Il ministro della Salute uscente del Pd, Livia Turco, di recente ha insisti- to sulla necessità di «promuovere laicamente la contraccezione». E a metà febbraio intervistata in videochat dai lettori de 'l'Unità', ha spiegato che lo schema d'intesa StatoRegioni (messo in mora ieri dalla opposizione della Lombardia) prevede tra l'altro «la presenza di un medico non obiettore in ogni distretto. Prevede anche che la pillola del giorno dopo dovrà essere prescritta nei servizi consultoriali, ma anche al pronto soccorso e dalla guardia medica».

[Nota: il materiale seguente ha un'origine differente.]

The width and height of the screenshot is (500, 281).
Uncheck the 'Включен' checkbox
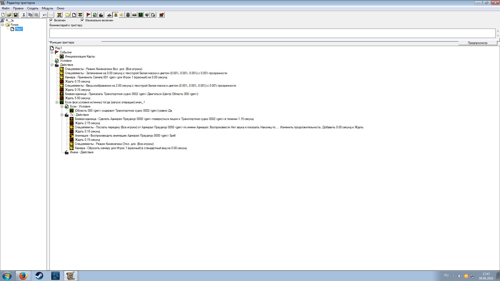(51, 20)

Una mozione presentata da tutte le senatrici del Pd, prima del termine della legislatura, chiedeva di «dare applicazione con forza» agli articoli relativi alla prevenzione, e a riferire al Parlamento «sulla capacità dei consultori di intervenire per prevenire gli aborti e proporre alle donne aiuti concreti e soluzioni agli eventuali problemi che possono indurre ad interrompere la gravidanza». Si puntava anche a «favorire l'educazione alla sessualità, alla maternità e paternità responsabili in particolare presso i giovani e gli adolescenti, compresa l'informazione sui metodi di regolazione delle nascite e sui mezzi di contraccezione, quale modalità primaria di prevenzione».
Sinistra arcobaleno
A scegliere sia sempre la donna
La Sinistra l'Arcobaleno, nel capitolo «libertà e autodeterminazione femminile» propone «interventi affinché la legge 194 sia applicata estendendo in tutto il Paese la rete dei consultori e introducendo in via definitiva la pillola Ru486 come tecnica non chirurgica di intervento che può essere scelta dalle donne». Il programma della coalizione usa toni forti contro i sostenitori della moratoria per l'aborto, accusandoli di chiamare le donne 'assassine'. Ciò sarebbe la prova che «nemmeno negli anni '70 l'attacco alla libertà delle donne è stato tanto feroce». «L'aborto è comunque un trauma », ha detto di recente il segretario del Prc, Franco Giordano, sottolineando che «però a scegliere devono essere le donne. È vero che in materia di aborto bisogna intervenire sul piano della prevenzione ma questa non può essere usata come una clava». Secondo il partito socialista «la 194 è una legge di civiltà che ha ridotto le pratiche dell'aborto e i rischi per la salute e la vita delle donne. Non esiste un diritto all'aborto, ma esiste un diritto alla maternità consapevole da parte delle donne. La legalizzazione della Ru486 è positiva perché riduce l'impatto di un atto che resta comunque un dramma». Il partito socialista, assicura Enrico Boselli il candidato premier di questa forza politica, «è l'unico interprete del programma di Zapatero in Italia», per questo ha proposto a Pd e Pdl subito larghe intese su tre temi, tra i quali la legge 194, «affinché la si rafforzi». La discussa importazione diretta della Ru486 da parte della Regione Toscana ha trovato la decisa difesa di Manuela Palermi del Pdci, e capolista della Sinistra l'Arcobaleno in quella regione per il Senato: «La Toscana è una solida regione democratica e l'utilizzo della Ru486 è un segno della sua civiltà».